The pedestrian in the image is detected by calling the detectMultiScale method of the hog descriptor. The detectMultiScale method constructs an image pyramid with a scale of 1.05, and the sliding window steps are (4,4) pixels in the x and y directions respectively.
The size of the sliding window is fixed at 64 x 128 pixels, as suggested in the groundbreaking Dalal and triggers paper directional gradient histogram for human detection. The detectMultiScale function returns the 2-tuple of rects, or the bounding box (x, y) coordinates and weights of each person in the image. SVM returns the confidence value for each detection.
A larger scale size will evaluate fewer layers in the image pyramid, which can make the algorithm run faster. However, Too big (that is, the number of layers in the image pyramid is small) will make pedestrians undetectable. Similarly, a too small scale will significantly increase the number of image pyramid layers to be evaluated. This will not only cause computational waste, but also significantly increase the number of false positives detected by the pedestrian detector. That is, when performing pedestrian detection, the proportion is one of the most important parameters to be adjusted One. I will review each parameter more thoroughly in future blog posts to detect multi-scale.
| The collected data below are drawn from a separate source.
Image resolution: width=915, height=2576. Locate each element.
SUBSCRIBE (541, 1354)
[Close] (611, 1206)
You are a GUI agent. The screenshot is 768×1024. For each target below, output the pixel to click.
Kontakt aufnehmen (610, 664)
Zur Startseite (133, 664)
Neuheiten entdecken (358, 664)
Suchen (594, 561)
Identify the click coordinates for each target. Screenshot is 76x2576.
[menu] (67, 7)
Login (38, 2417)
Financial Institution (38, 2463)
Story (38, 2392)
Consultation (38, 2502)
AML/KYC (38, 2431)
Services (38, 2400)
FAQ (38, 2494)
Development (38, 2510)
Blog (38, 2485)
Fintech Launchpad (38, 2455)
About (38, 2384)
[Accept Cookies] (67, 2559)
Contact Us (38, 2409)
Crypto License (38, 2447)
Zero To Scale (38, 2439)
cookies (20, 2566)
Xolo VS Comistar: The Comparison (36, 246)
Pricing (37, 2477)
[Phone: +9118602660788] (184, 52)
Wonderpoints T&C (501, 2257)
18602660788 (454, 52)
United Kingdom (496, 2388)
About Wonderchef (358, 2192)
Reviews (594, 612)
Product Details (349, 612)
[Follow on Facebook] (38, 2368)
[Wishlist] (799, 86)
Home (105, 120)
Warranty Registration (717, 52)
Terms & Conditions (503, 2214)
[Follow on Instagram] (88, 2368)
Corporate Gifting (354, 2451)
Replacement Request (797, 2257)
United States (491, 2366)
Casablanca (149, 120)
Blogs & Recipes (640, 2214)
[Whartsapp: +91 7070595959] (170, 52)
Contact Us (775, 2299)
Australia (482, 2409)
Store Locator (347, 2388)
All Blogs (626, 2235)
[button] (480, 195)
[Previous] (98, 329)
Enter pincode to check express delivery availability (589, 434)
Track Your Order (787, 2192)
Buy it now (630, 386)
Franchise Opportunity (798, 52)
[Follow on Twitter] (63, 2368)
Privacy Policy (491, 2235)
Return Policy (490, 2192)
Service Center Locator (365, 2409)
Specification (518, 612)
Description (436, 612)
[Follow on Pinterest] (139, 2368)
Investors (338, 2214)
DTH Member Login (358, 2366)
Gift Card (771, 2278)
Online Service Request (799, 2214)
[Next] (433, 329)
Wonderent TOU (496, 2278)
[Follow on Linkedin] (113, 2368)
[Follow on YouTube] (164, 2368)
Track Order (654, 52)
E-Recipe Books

Get the initial bounding boxes and draw them on the image.
However, for some images, you will notice that each person detects multiple overlapping bounding boxes.
In this case, we have two options. We can detect whether one bounding box is completely contained in another. Alternatively, we can apply non maximum suppression and suppress bounding boxes that overlap important thresholds.
After applying non maximum suppression, the final bounding box is obtained, and then the image is output.
Operation results:
Before nms:
After nms:
Conclusion:
Compared with the current deep learning methods, the accuracy of machine learning is much lower.